In response to a Wall Street Journal article about possible USDA actions to cope with record sugar surpluses, the American Sugar Alliance (ASA) released the following statement and background information.
"Congress designed sugar policy to run at the lowest possible taxpayer cost and directed the USDA to do all within its power to keep the cost at $0. The USDA has done just that every year since 2002, making sugar the only commodity program to run at no cost to the federal government.
“Unfortunately, a flood of unneeded subsidized imports and the resulting oversupply is making the USDA's task harder, which is why the secretary is looking for ways to keep any costs to a bare minimum. The Feedstock Flexibility Program, which is one tool being considered, would save taxpayers money because it would be much cheaper than the alternative — costly loan forfeitures caused by severely depressed market prices."
The article is problematic on a number of fronts, according to ASA.

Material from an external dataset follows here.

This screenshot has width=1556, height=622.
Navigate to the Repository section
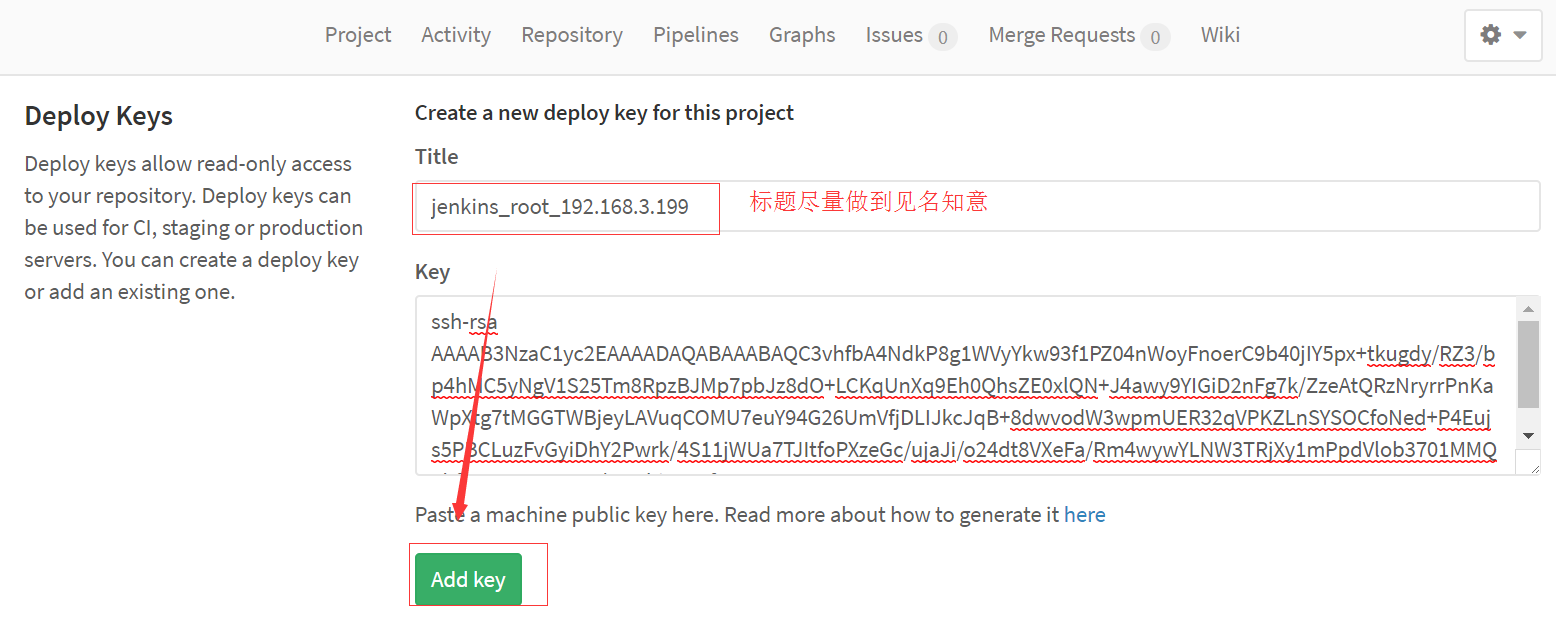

• Readers are left to believe America has a closed sugar market, when, in fact, America is the largest sugar importer in the world.
• Pre-emptive USDA actions would save taxpayers money because loan forfeitures would be more costly — a fact that is conveniently left out of the story.
• That sugar policy has operated without cost to taxpayers since 2002 is never mentioned in the article.
• Readers are told sugar prices are higher in the U.S. than on the world dump market; however, world prices are actually higher than U.S. prices once transportation is accounted for (transportation is factored into the U.S. price).
• The record oversupply problem plaguing the U.S. market is surprisingly never mentioned in the article — oversupplies caused largely by unneeded subsidized imports and a loophole in NAFTA.
• Ironically, candy companies lobbied for the current market situation, and got exactly what they hoped for — an important point that the reporter fails to make. See the Sweetener User Association’s most recent letter requesting oversupplies here.
• That candy companies are now pushing a bill to force the USDA to artificially create oversupplies and essentially set a price ceiling is likewise not reported.
• The article is misleading about the drop in U.S. price, which has been more severe — a 50 percent decline since last summer — and takes prices back to 1980s levels.
• Grocers and food manufacturers have passed none of their savings from that 50 percent producer price drop along to consumers. This might explain why confectioners are booking impressive profits and are expanding production – the opposite of what the Wall Street Journal article leads readers to believe.
• Finally, the reporter assumes that the price of candy and the price of sugar are linked, even though sugar only makes up about 2 percent of a candy bar's cost. If these prices were linked, why are candy prices climbing while sugar prices hover at near-record lows?